From Use the correct syntax when declaring a flexible array member it says that when malloc is used for a header and flexible data when data[1] is hacked into the struct,

This example has undefined behavior when accessing any element other than the first element of the data array. (See the C Standard, 6.5.6.) Consequently, the compiler can generate code that does not return the expected value when accessing the second element of data.

I looked up the C Standard 6.5.6, and could not see how this would produce undefined behaviour. I've used a pattern that I'm comfortable with, where the header is implicitly followed by data, using the same sort of malloc,

#include <stdlib.h> /* EXIT malloc free */
#include <stdio.h>  /* printf */
#include <string.h> /* strlen memcpy */

struct Array {
    size_t length;
    char *array;
}; /* +(length + 1) char */

static struct Array *Array(const char *const str) {
    struct Array *a;
    size_t length;
    length = strlen(str);
    if(!(a = malloc(sizeof *a + length + 1))) return 0;
    a->length = length;
    a->array = (char *)(a + 1); /* UB? */
    memcpy(a->array, str, length + 1);
    return a;
}

/* Take a char off the end just so that it's useful. */
static void Array_to_string(const struct Array *const a, char (*const s)[12]) {
    const int n = a->length ? a->length > 9 ? 9 : (int)a->length - 1 : 0;
    sprintf(*s, "<%.*s>", n, a->array);
}

int main(void) {
    struct Array *a = 0, *b = 0;
    int is_done = 0;
    do { /* Try. */
        char s[12], t[12];
        if(!(a = Array("Foo!")) || !(b = Array("To be or not to be."))) break;
        Array_to_string(a, &s);
        Array_to_string(b, &t);
        printf("%s %s\n", s, t);
        is_done = 1;
    } while(0); if(!is_done) {
        perror(":(");
    } {
        free(a);
        free(b);
    }
    return is_done ? EXIT_SUCCESS : EXIT_FAILURE;
}

Prints,

<Foo> <To be or >

The compliant solution uses C99 flexible array members. The page also says,

Failing to use the correct syntax when declaring a flexible array member can result in undefined behavior, although the incorrect syntax will work on most implementations.

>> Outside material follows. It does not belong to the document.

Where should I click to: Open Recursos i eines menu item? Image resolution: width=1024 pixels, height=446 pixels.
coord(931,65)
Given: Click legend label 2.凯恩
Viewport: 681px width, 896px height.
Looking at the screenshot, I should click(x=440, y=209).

Technically, does this C90 code produce undefined behaviour, too? And if not, what is the difference? (Or the Carnegie Mellon Wiki is incorrect?) What is the factor on the implementations this will not work on?

Answer 1

This should be well defined:

a->array = (char *)(a + 1);

Because you create a pointer to one element past the end of an array of size 1 but do not dereference it. And because a->array now points to bytes that do not yet have an effective type, you can use them safely.

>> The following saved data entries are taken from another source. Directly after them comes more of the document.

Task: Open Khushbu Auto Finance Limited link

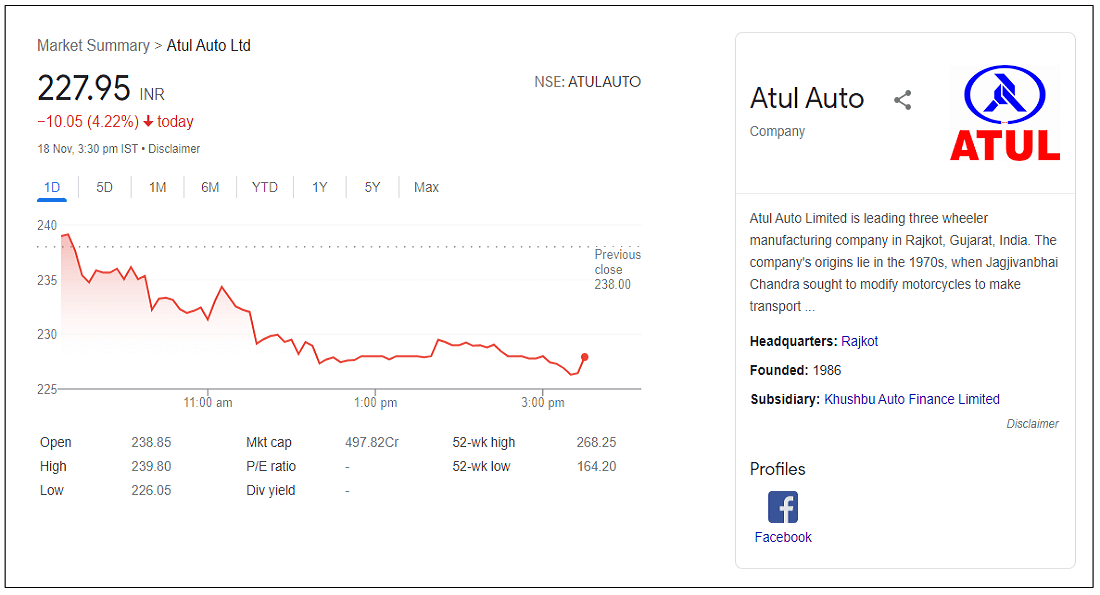Action: point(912,399)
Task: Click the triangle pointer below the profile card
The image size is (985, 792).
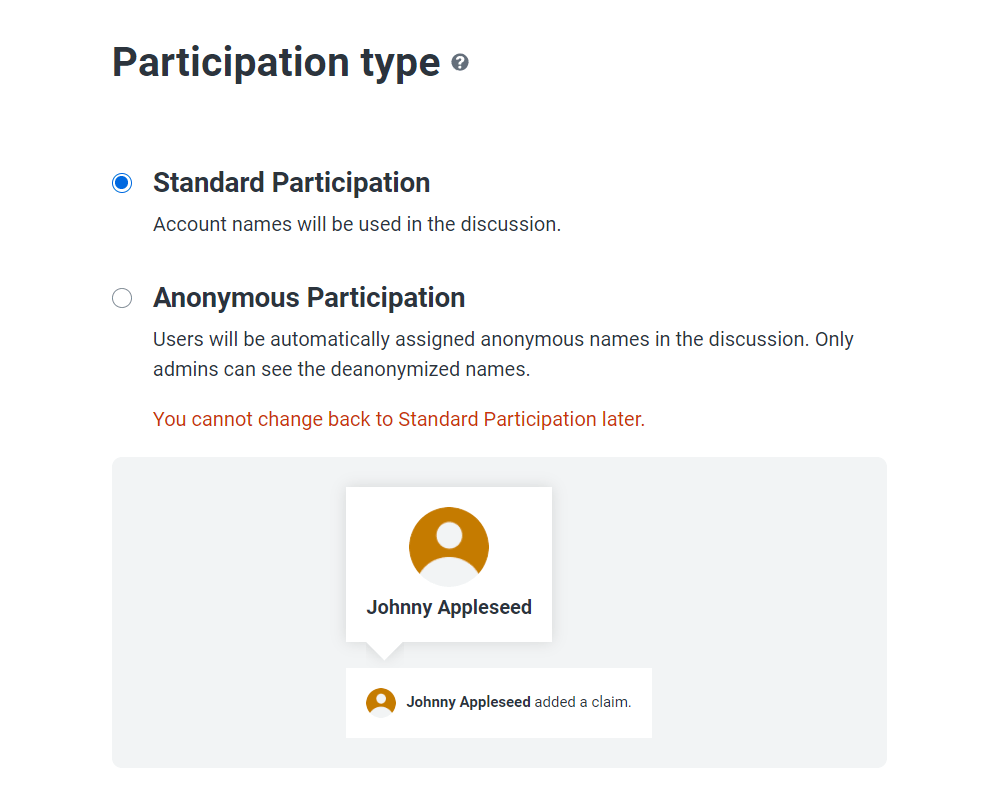Action: (383, 650)
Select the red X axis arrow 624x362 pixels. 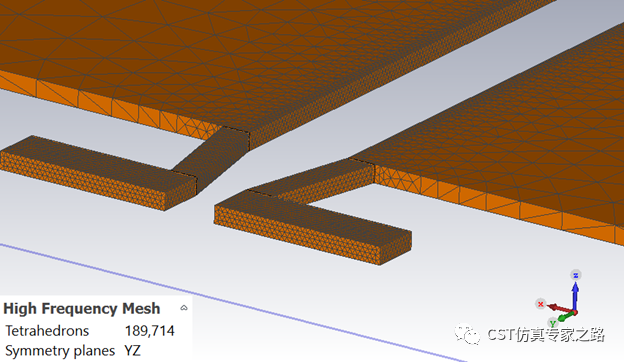click(x=560, y=308)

This only works however because you're using the bytes that follow as an array of char. If you instead tried to create an array of some other type whose size is greater than 1, you could have alignment issues.

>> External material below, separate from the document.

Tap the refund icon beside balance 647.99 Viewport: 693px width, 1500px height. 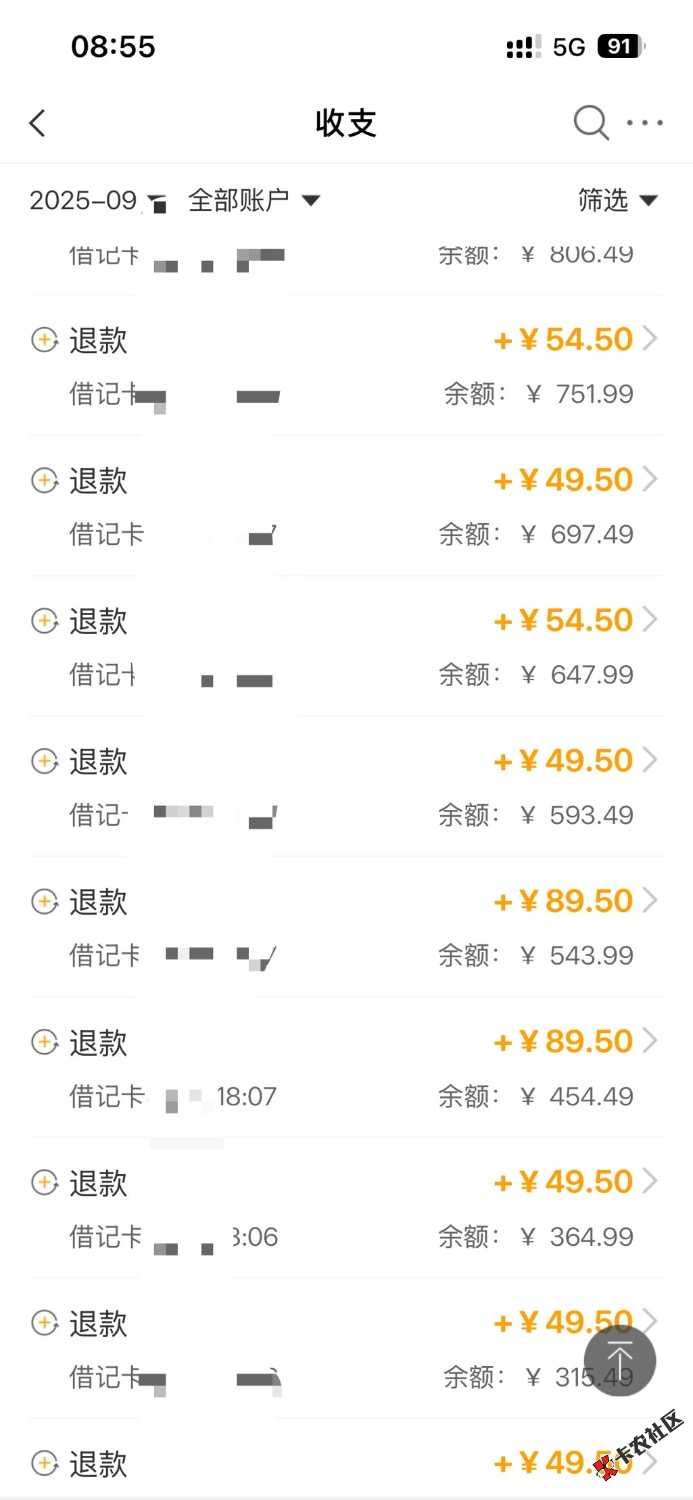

For example, if you compiled a program for ARM with 32 bit pointers and you had this:

struct Array {
    int size;
    uint64_t *a;
};
...
Array a = malloc(sizeof *a + (length * sizeof(uint64_t)));
a->length = length;
a->a= (uint64_t *)(a + 1);       // misaligned pointer
a->a[0] = 0x1111222233334444ULL;  // misaligned write

Your program would crash due to a misaligned write. So in general you shouldn't depend on this. Best to stick with a flexible array member which the standard guarantees will work.